Supplementing organoid use with OOC provides the means to further advance workflows by unlocking the ability to detect deeper mechanistic insights, more complex and latent effects that may otherwise be missed. Collectively, these approaches provide a path forward to circumvent the inter-species limitations of animal models to bridge the gap between preclinical and clinical data, whilst also supporting regulatory momentum to reduce and replace animal use in drug development.
References:
- Rubiano et al., Characterizing the reproducibility in using a liver microphysiological system for assaying drug toxicity, metabolism, and accumulation. Clin Transl Sci, 2021.
- Ortega-Prieto et al., 3D microfluidic liver cultures as a physiological preclinical tool for hepatitis B virus infection. Nat Commun, 2018.
- Long et al., Modeling therapeutic antibody small molecule drug-drug interactions using a three-dimensional perfusable liver coculture platform. Drug Metab Dispos, 2016.

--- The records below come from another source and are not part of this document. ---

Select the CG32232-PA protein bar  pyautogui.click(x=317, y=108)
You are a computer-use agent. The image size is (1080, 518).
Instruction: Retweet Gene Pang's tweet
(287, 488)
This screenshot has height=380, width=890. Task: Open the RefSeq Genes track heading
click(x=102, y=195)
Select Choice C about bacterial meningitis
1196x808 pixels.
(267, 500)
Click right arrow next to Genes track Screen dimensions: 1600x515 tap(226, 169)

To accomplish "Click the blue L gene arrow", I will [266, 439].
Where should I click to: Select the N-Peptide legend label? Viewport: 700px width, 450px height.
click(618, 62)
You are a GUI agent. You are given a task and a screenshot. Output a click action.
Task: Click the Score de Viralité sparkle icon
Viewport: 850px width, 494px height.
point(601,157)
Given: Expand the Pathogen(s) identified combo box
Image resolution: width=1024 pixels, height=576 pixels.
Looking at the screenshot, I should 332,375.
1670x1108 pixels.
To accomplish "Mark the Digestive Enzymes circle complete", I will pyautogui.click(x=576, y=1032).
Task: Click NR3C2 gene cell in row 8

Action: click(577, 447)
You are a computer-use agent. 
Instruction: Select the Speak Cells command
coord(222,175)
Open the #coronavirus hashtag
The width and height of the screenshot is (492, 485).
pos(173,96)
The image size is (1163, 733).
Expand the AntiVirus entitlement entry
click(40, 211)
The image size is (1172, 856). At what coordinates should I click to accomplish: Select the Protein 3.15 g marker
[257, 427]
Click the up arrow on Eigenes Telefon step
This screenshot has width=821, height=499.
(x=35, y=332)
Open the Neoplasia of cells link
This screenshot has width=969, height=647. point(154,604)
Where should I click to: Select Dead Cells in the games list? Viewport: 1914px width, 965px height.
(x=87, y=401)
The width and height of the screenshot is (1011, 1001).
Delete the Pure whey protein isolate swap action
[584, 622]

- Phan et al., Advanced pathophysiology mimicking lung models for accelerated drug discovery, Biomat Res. 2023.
- Caygill et al., Dynamic Culture Improves the Predictive Power of Bronchial and Alveolar Airway Models of SARS-CoV-2 Infection bioRxiv, 2025.
- Kostrzewski et al., A microphysiological system for studying nonalcoholic steatohepatitis. Hepatol Commun., 2019.
- Rowe et al., Perfused human hepatocyte microtissues identify reactive metabolite-forming and mitochondria-perturbing hepatotoxins. Tox In Vitro, 2018.
- Nitsche et al., Exploring the potential of liver microphysiological systems of varied configurations to model cholestatic chemical effects. Arch Toxicol (2025).
- Gallager et al., Normalization of organ-on-a-Chip samples for mass spectrometry based proteomics and metabolomics via Dansylation-based assay. Tox In Vitro, 2023.
- Novac et al., Human liver microphysiological system for assessing drug-induced liver toxicity in vitro. JoVE, 2022.
- Milani et al., Application of a gut-liver-on-a-chip device and mechanistic modelling to the quantitative in vitro pharmacokinetic study of mycophenolate mofetil. Lab Chip, 2022.
- Abbas et al., A primary human Gut/Liver microphysiological system to estimate human oral bioavailability. Drug Metab Dispos, 2025.